Here you discover the genius of Prof. Nwosu. By June 14, 2021, NEC began announcing the results as the regional and state commissioners sent them in and they were immediately posted on bulletins at the NEC headquarters in Wuse, Abuja. There was no lag and the reporters lapped it up. Soon, by official count, Chief Abiola had won 19 out of 30 states with a vote count at 4.3 million out of 6.6 million. In fact, he won also the Federal Capital Territory, Abuja, and Kano state where NRC’s Alhaji Basir Tofa hailed from.

Then a series of curious events happened. If you understand the alliances and collusion then sooner or later you will figure out where all the dark money came from. Prof. Nwosu had delivered the freest and fairest poll in Nigeria’s history which heralded the dawn of a new nation, but in so doing he displeased the military. Prof. Nwosu was summoned to the corridors of power. Vested military interests wanted to know why NEC went ahead with the election in spite of the order of Justice Bassey Ikpeme that forbade it.

Hint: Her Honourable Justice was in violation of Decree No.13, 1993, in pronouncing such an order. Even as Prof. Nwosu paced the offices of the red collars, NEC work proceeded apace. Prof. Felix Iredia, the chief returning officer, continued to post the results on the bulletin. It was clear enough that Chief Abiola was on a path to a victory.

Again, ABN went to the Abuja High Court. Justice Dahiru Saleh, the Chief Judge of FCT, ordered, ex parte, the discontinuation of the announcement of results of an election that had already been concluded. He did not bother to hear the side of NEC. The dark forces had succeeded and the military had become a witting partner in scuttling their own transition to civil rule.

It was a bitter medicine to swallow and NEC obeyed the order of Justice Dahiru Saleh. That election had been conducted in plain sight and with transparency.
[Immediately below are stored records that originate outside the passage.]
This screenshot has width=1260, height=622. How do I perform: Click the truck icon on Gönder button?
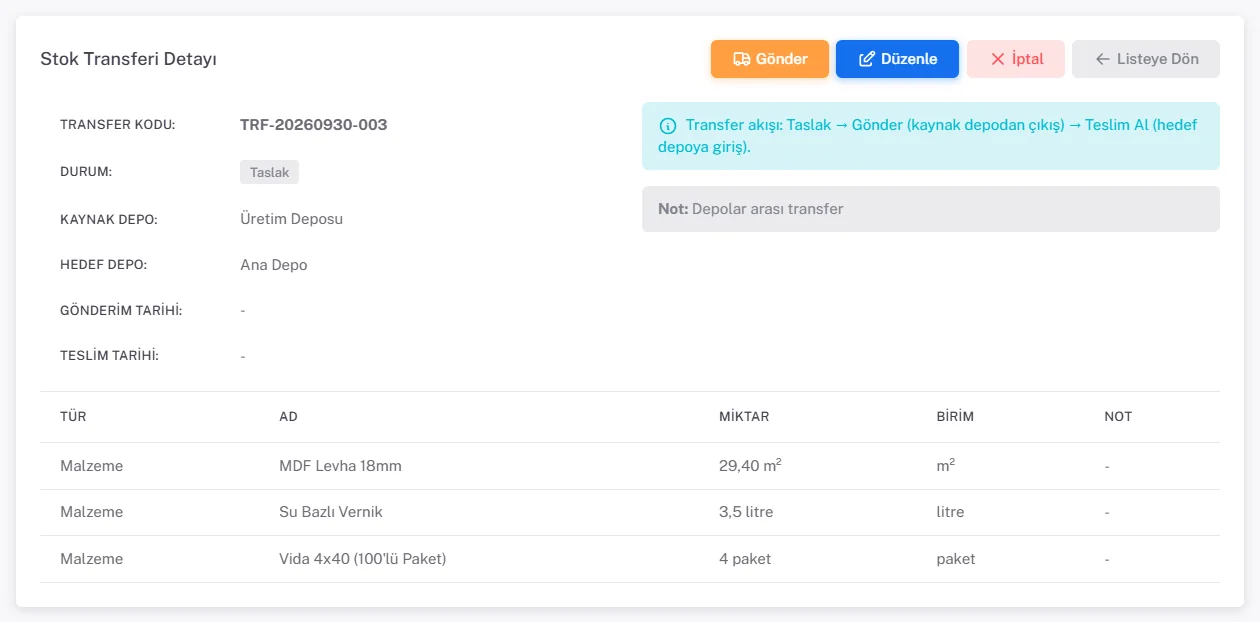point(741,59)
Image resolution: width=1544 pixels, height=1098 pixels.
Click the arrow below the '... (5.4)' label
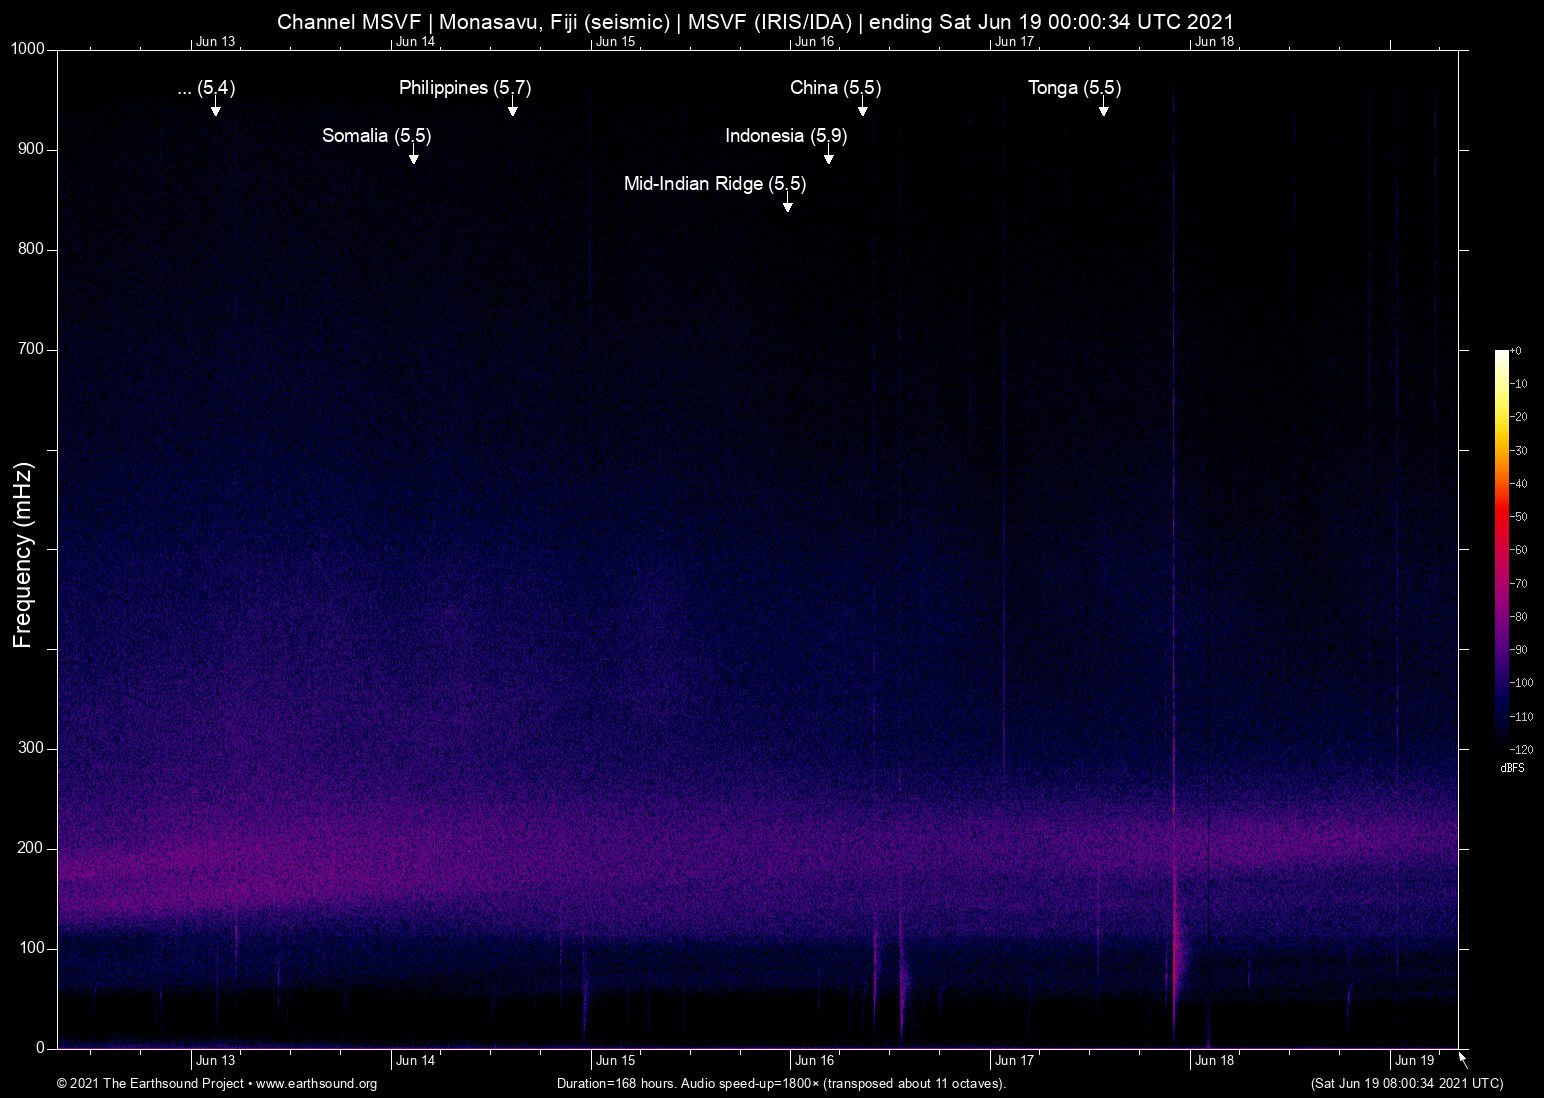(215, 109)
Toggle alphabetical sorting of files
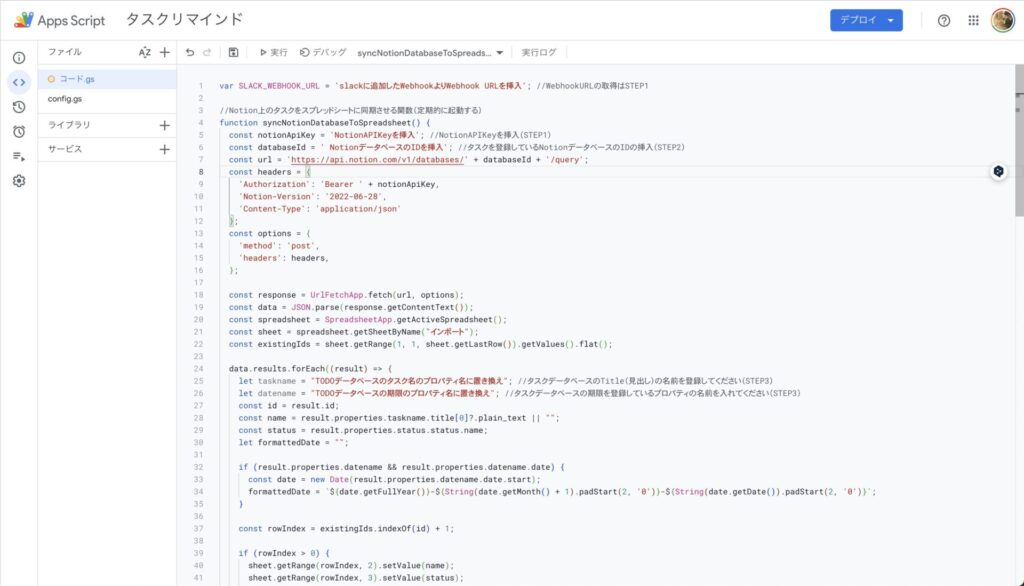Image resolution: width=1024 pixels, height=586 pixels. [143, 52]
The final results, though unauthenticated, were soon available for the whole world to see. Chief Abiola had secured 8,341,309 votes out of 14,293,396 total cast to win by a landslide of 58%.

The most grievous open wound on our national psyche remains the callous indifference of purpose of Gen. Ibrahim Babangida that led him to annul the Saturday, June 12, 1993, presidential election with a clear, undisputed winner in sight. That self-styled military president had decided, after the fact, that he did not trust his own civilian associate, Chief Abiola, afterall, and annulled that popular poll _just because he could_.

But unlike Bill Clinton, General Babangida had never offered any regrets. We bear our wound with equanimity and fortitude for we glimpsed a promise in the sky before dark clouds consumed it. Prof. Nwosu beat the subversive tendencies of our career politicians but he could not take on our biased courts and the vested interests of the military as well.

In this Democracy Month of June as we celebrate Chief MKO Abiola as the best president Nigeria never had, let us recognise also the courage and sagacity of the man who made it all possible by conducting a successful poll … the scholar with the heart of a lion who wrestled with Generals and lived to teach us a counter-narrative of what we are – a people of dignity with lofty achievable ideals.

Send some love to Prof. Humphrey Nwosu, and if per chance you find him in a plane, please give up your window seat for him and wish him well.

• Ngene wrote from Atlanta, the United States.